GA4 backfill processes
Each morning we receive yesterday’s GOV.UK GA4 data in BigQuery.
The sending of this data is administered by Google, and on occasion the data can arrive relatively late in the day. When this happens, several processes we use to transform the data fail, and the transformed data needs to be backfilled when it does arrive.
This page aims to summarise the backfilling processes undertaken by the Analytics team when GOV.UK GA4 data arrives late.
Flattened sharded GA4 data
- First, delete the affected empty sharded table from the GA4 flattened dataset
- Run the flattened sharded backfill SQL query, making sure to change the date at the top of the query.

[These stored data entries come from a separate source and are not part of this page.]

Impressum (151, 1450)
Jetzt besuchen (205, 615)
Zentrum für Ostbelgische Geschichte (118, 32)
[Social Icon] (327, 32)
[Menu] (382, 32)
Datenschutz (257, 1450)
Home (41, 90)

- Once the query has run, view the results and save them to a BigQuery table. Save them to the ‘ga4-analytics-352613’ project, and data set ‘flattened_dataset’. The name of the backfilled table will be ‘flattened_daily_ga_data_YYYYMMDD’ replacing YYYYMMDD with the date of your backfilled data at the end of the table name, e.g. ‘flattened_daily_ga_data_20240902’
Pogo-sticking
The data for the pogo-sticking dashboard relies on the flattened GOV.UK GA4 data arriving on time. If this is late, then it will need to be backfilled. Only steps 8, 9 and 10 need to be backfilled for the dashboard to function.
The process for backfilling the data for this dashboard is as follows:
- First, delete the affected empty table(s) which will be blank from steps 8, 9 and 10 in the GA4_PogoSticking dataset in the gds-bq-data project.
- Then run the below queries (changing to the correct date at the beginning) and save the results with the correct table names to their corresponding tables in the aforementioned dataset. E.g. if you were backfilling the data for step 9 for the 2nd of September 2024, you would run the backfill query and save the results to the ‘gds-bq-data’ project, the ‘GA4_PogoSticking’ data set, and your table name would be ‘PogoStickStepNine_20240902’
Step 8
Pogo-sticking step 8 backfill query
Step 9
Pogo-sticking step 9 backfill query
Step 10
Pogo-sticking step 10 backfill query
Partitioning
The two partitioned tables built from GOV.UK GA4 data have been set up to automatically backfill, even if the raw data arrives late. However, for reference, find links to the backfill queries for each below.
Raw Partitioning
Raw partitioning backfill query
Flattened Partitioning
Flattened partitioning backfill query